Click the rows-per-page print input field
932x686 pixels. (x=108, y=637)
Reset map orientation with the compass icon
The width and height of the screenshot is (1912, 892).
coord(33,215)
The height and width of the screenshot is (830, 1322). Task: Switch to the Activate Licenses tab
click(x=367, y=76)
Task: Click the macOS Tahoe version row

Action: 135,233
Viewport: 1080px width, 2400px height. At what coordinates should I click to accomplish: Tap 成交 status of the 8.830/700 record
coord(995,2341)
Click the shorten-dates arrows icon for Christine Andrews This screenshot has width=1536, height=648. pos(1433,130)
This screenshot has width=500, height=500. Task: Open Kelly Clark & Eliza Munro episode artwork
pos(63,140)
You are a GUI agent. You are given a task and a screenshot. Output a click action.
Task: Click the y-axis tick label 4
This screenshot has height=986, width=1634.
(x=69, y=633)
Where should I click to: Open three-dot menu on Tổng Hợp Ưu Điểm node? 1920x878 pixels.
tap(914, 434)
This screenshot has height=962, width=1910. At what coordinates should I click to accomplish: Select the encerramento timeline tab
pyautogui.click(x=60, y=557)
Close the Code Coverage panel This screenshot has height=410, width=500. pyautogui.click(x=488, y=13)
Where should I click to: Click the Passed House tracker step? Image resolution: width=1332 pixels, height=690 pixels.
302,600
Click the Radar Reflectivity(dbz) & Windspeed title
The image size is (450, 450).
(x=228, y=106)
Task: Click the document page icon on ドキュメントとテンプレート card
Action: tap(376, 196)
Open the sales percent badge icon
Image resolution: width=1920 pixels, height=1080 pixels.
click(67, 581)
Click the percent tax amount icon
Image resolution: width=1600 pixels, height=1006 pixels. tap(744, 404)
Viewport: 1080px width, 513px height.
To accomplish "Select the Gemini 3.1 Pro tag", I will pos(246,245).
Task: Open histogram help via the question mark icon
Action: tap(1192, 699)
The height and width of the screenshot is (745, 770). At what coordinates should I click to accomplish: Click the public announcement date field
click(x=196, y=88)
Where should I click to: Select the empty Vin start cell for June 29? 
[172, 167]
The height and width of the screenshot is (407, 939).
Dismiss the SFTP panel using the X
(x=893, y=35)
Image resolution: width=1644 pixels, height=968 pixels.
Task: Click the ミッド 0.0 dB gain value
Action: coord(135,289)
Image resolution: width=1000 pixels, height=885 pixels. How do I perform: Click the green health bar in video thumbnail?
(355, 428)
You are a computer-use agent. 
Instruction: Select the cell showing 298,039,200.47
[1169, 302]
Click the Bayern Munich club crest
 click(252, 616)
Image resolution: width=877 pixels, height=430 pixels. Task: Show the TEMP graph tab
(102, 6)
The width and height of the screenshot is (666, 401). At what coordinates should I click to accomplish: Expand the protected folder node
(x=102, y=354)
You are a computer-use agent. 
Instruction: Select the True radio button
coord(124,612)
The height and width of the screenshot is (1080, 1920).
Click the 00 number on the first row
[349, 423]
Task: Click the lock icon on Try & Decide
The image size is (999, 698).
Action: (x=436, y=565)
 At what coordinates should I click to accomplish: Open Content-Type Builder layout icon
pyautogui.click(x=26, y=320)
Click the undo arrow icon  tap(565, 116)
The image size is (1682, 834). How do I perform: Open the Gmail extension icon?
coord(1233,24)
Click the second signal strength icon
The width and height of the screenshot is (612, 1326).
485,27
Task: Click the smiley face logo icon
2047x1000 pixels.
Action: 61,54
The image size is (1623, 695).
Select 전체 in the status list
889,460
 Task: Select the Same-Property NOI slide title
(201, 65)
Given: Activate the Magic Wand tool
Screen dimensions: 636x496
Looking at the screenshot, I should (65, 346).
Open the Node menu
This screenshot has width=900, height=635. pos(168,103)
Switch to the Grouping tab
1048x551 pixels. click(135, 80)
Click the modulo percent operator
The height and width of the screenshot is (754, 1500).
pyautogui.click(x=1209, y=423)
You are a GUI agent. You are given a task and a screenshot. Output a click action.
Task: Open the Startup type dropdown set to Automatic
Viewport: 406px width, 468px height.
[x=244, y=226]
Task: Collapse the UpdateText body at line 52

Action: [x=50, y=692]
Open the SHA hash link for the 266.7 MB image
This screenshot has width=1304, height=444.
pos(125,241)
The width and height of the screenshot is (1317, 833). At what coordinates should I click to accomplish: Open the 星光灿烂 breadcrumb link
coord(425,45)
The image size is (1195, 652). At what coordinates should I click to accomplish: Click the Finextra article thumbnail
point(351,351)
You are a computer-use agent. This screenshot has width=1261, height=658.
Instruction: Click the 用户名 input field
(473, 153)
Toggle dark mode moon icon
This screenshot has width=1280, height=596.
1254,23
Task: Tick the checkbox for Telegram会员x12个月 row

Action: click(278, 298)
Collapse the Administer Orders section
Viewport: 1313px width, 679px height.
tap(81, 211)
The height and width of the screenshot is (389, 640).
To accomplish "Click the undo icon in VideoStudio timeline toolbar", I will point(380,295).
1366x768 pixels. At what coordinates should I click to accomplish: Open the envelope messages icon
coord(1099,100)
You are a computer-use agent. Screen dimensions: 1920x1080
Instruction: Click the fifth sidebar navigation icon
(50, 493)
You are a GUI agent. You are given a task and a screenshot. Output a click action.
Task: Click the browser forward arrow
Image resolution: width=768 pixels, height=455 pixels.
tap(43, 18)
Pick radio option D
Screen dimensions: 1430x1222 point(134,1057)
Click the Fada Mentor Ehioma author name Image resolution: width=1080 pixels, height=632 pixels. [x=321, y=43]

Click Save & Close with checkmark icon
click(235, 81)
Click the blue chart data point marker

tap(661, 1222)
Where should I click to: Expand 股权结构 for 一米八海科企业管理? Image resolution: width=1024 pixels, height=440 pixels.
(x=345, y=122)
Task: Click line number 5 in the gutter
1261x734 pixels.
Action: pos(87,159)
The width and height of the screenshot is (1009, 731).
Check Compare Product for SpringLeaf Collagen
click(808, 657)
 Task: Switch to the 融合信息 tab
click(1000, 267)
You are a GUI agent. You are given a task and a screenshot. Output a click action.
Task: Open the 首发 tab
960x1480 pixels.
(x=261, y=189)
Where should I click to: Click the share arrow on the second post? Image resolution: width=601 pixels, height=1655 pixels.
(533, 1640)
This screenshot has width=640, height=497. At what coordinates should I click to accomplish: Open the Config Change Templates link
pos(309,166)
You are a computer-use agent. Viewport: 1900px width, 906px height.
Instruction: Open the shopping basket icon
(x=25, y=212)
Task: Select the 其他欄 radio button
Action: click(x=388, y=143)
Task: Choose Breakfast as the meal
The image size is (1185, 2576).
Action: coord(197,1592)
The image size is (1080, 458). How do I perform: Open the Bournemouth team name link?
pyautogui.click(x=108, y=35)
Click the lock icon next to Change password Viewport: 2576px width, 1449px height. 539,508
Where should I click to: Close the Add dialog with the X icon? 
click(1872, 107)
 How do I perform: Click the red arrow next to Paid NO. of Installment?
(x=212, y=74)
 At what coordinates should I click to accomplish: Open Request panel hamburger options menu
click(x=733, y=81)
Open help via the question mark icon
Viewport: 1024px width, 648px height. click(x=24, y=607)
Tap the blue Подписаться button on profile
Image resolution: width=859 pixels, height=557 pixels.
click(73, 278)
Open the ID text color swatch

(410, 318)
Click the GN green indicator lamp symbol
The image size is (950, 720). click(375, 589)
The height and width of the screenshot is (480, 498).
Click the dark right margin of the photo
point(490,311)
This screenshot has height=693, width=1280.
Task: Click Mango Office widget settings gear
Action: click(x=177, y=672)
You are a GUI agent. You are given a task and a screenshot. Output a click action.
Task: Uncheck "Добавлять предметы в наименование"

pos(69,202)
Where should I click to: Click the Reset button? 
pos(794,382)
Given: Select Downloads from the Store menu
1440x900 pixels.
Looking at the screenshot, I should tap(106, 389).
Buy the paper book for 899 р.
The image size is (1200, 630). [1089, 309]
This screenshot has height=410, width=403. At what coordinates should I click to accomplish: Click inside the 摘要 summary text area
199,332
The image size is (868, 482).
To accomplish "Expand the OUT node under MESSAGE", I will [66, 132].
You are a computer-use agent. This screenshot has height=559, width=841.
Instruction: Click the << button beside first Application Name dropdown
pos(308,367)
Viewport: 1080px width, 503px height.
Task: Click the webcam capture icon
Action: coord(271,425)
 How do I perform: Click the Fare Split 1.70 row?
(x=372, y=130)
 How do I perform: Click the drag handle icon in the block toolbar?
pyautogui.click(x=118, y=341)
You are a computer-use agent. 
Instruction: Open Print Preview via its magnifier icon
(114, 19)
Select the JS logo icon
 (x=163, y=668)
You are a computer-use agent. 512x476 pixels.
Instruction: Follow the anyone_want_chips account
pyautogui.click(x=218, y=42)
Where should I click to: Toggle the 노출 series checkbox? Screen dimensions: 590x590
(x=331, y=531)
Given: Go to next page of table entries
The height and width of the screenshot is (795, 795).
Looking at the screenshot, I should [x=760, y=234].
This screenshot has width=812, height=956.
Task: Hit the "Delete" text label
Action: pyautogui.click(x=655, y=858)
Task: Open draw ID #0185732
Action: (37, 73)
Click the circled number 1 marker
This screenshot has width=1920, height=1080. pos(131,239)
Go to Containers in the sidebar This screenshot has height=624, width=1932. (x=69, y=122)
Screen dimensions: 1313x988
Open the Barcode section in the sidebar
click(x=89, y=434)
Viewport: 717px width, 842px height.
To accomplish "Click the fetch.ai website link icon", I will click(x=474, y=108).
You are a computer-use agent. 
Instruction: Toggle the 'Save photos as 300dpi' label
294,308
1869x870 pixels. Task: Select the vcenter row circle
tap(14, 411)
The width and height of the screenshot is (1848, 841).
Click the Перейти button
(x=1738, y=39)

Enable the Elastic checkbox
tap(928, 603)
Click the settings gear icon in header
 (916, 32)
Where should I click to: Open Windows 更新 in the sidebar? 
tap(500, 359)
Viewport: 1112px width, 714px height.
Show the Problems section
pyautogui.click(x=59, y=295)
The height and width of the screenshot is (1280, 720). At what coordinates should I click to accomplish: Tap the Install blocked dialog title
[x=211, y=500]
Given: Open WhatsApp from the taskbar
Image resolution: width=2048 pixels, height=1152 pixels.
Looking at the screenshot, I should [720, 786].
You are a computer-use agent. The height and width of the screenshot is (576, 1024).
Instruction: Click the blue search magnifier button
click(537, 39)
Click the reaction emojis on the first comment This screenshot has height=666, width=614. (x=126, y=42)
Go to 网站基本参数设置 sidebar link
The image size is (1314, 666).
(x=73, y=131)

--- --- ---

INSTRUCTIONS FOR THE TASK:
Copy every line of the data that carries the word "from".

SOLUTION TO THE EXERCISE:
Given: Select Downloads from the Store menu
Given: Open WhatsApp from the taskbar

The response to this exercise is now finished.